SolidFire sells an all-flash storage platform, but it is trying extremely hard to broaden beyond that and become the enabler of new approaches to storage for enterprises and large service providers. It is with this in mind that at the beginning of the year company founder Dave Wright said that its flash products will never become obsolete.
Over the past five years the California Public Utilities Commission (CPUC) has been virtualizing its IT environment VMware. After already achieving about 80 percent virtualization, it was announced earlier this month that the CPUC is now very close to the 100 percent mark. This was accomplished by leveraging the scale-out architecture of all-flash storage from SolidFire.
The market for flash as an enterprise storage media has considerably grown over the past few years. Although it was once seen as an expensive alternative to spinning disk technology, the realization that savings could be realized due to the technology’s smaller footprint, smaller data center power requirements and ultimately, the increase in processing speed have made it the storage device of choice.
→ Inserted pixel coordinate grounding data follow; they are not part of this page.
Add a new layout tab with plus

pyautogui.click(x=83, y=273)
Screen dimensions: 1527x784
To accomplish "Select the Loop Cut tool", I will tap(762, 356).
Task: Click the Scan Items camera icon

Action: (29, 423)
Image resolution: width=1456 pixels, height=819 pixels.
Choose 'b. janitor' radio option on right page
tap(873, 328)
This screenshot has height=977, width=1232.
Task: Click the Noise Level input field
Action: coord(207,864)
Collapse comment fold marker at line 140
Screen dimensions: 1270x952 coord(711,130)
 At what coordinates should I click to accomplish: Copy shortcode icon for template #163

When you consider the fact that California is typically on the cutting edge when it comes to environmental policy, it should come as no surprise that CPUC has made the switch to an all-flash storage solution. In fact, analysts predict that within the next 10 years flash-based storage systems are set to overtake traditional HDD solutions.
“We're a regulatory agency for energy, so we need to set an example,” said Infrastructure Manager for CPUC, Albert Fuller. “We reduced our physical footprint significantly through virtualization, but that remaining 20 percent was our pain point. Scale-up storage solutions didn't let us close that gap. SolidFire’s scale-out storage is something new that enables us to do what we could not before — approach 100 percent virtualization, with guaranteed IOPS and the ability to scale out."
According to CPUC, SolidFire has gone more than four weeks without a reboot, and the fact that the previous SAS (News - Alert) disk storage solution required weekly reboots gives you an idea of not only cost savings, but the efficiency achieved using an all-flash storage solution. A new in-house application for content management will also begin to take advantage of SolidFire.
It seems that CPUC found an unforeseen advantage in using SolidFire with respect to an intuitive interface designed to provide ease of use. SolidFire was able to give CPUC a fast, reliable and cost-effective storage solution eliminating latency, performance degradation and the need for resource-intensive scale-ups.